TASK BRIEF
Each line below should be written out again exactly.

(MATERIAL PROVIDED begins)

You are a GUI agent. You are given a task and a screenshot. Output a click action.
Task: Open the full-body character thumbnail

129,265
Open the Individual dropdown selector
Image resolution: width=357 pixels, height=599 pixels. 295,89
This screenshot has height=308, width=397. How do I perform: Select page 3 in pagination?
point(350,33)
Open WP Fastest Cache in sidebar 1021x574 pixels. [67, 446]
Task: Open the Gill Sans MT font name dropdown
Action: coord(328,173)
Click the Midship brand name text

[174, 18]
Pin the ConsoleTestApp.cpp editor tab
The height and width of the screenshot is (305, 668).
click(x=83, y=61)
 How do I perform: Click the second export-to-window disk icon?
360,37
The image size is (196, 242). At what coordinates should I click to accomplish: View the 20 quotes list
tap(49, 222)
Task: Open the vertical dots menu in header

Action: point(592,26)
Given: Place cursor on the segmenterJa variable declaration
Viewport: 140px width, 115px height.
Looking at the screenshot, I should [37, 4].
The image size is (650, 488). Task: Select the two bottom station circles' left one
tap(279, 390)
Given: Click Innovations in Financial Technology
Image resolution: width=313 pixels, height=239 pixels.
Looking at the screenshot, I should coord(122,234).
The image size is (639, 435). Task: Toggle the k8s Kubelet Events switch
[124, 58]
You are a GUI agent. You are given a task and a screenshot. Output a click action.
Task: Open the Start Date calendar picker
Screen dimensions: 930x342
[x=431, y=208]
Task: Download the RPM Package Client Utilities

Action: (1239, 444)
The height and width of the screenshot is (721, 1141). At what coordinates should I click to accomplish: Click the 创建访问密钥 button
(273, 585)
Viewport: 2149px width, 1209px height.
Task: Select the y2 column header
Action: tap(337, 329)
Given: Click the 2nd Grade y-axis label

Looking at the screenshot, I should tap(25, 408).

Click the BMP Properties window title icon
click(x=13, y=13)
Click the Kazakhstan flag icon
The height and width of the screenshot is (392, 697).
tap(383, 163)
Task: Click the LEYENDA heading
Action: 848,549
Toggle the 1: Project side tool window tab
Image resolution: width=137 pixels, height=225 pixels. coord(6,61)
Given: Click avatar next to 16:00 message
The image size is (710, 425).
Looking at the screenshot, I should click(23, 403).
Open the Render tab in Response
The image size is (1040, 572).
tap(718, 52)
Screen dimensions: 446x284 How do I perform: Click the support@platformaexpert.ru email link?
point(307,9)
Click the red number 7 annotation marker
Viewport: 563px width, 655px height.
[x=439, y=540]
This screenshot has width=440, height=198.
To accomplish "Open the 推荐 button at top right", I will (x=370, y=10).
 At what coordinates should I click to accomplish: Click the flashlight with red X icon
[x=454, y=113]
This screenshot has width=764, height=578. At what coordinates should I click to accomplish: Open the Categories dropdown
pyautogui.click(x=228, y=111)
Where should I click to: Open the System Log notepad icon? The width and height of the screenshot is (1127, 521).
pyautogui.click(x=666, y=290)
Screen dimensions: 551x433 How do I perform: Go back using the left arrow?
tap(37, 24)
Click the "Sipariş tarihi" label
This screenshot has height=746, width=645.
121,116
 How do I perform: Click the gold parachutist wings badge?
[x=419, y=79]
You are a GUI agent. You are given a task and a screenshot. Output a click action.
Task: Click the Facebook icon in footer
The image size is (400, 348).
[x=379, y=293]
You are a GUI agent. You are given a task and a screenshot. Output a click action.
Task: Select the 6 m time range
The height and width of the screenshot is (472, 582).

(MATERIAL PROVIDED ends)

RESULT
You are a GUI agent. You are given a task and a screenshot. Output a click action.
Task: Open the full-body character thumbnail

129,265
Open the Individual dropdown selector
Image resolution: width=357 pixels, height=599 pixels. 295,89
This screenshot has height=308, width=397. How do I perform: Select page 3 in pagination?
point(350,33)
Open WP Fastest Cache in sidebar 1021x574 pixels. [67, 446]
Task: Open the Gill Sans MT font name dropdown
Action: coord(328,173)
Click the Midship brand name text

[174, 18]
Pin the ConsoleTestApp.cpp editor tab
The height and width of the screenshot is (305, 668).
click(x=83, y=61)
 How do I perform: Click the second export-to-window disk icon?
360,37
The image size is (196, 242). At what coordinates should I click to accomplish: View the 20 quotes list
tap(49, 222)
Task: Open the vertical dots menu in header

Action: point(592,26)
Given: Place cursor on the segmenterJa variable declaration
Viewport: 140px width, 115px height.
Looking at the screenshot, I should [37, 4].
The image size is (650, 488). Task: Select the two bottom station circles' left one
tap(279, 390)
Given: Click Innovations in Financial Technology
Image resolution: width=313 pixels, height=239 pixels.
Looking at the screenshot, I should coord(122,234).
The image size is (639, 435). Task: Toggle the k8s Kubelet Events switch
[124, 58]
You are a GUI agent. You are given a task and a screenshot. Output a click action.
Task: Open the Start Date calendar picker
Screen dimensions: 930x342
[x=431, y=208]
Task: Download the RPM Package Client Utilities

Action: (1239, 444)
The height and width of the screenshot is (721, 1141). At what coordinates should I click to accomplish: Click the 创建访问密钥 button
(273, 585)
Viewport: 2149px width, 1209px height.
Task: Select the y2 column header
Action: tap(337, 329)
Given: Click the 2nd Grade y-axis label

Looking at the screenshot, I should tap(25, 408).

Click the BMP Properties window title icon
click(x=13, y=13)
Click the Kazakhstan flag icon
The height and width of the screenshot is (392, 697).
tap(383, 163)
Task: Click the LEYENDA heading
Action: 848,549
Toggle the 1: Project side tool window tab
Image resolution: width=137 pixels, height=225 pixels. coord(6,61)
Given: Click avatar next to 16:00 message
The image size is (710, 425).
Looking at the screenshot, I should click(23, 403).
Open the Render tab in Response
The image size is (1040, 572).
tap(718, 52)
Screen dimensions: 446x284 How do I perform: Click the support@platformaexpert.ru email link?
point(307,9)
Click the red number 7 annotation marker
Viewport: 563px width, 655px height.
[x=439, y=540]
This screenshot has width=440, height=198.
To accomplish "Open the 推荐 button at top right", I will (x=370, y=10).
 At what coordinates should I click to accomplish: Click the flashlight with red X icon
[x=454, y=113]
This screenshot has width=764, height=578. At what coordinates should I click to accomplish: Open the Categories dropdown
pyautogui.click(x=228, y=111)
Where should I click to: Open the System Log notepad icon? The width and height of the screenshot is (1127, 521).
pyautogui.click(x=666, y=290)
Screen dimensions: 551x433 How do I perform: Go back using the left arrow?
tap(37, 24)
Click the "Sipariş tarihi" label
This screenshot has height=746, width=645.
121,116
 How do I perform: Click the gold parachutist wings badge?
[x=419, y=79]
You are a GUI agent. You are given a task and a screenshot. Output a click action.
Task: Click the Facebook icon in footer
The image size is (400, 348).
[x=379, y=293]
You are a GUI agent. You are given a task and a screenshot. Output a click action.
Task: Select the 6 m time range
The height and width of the screenshot is (472, 582).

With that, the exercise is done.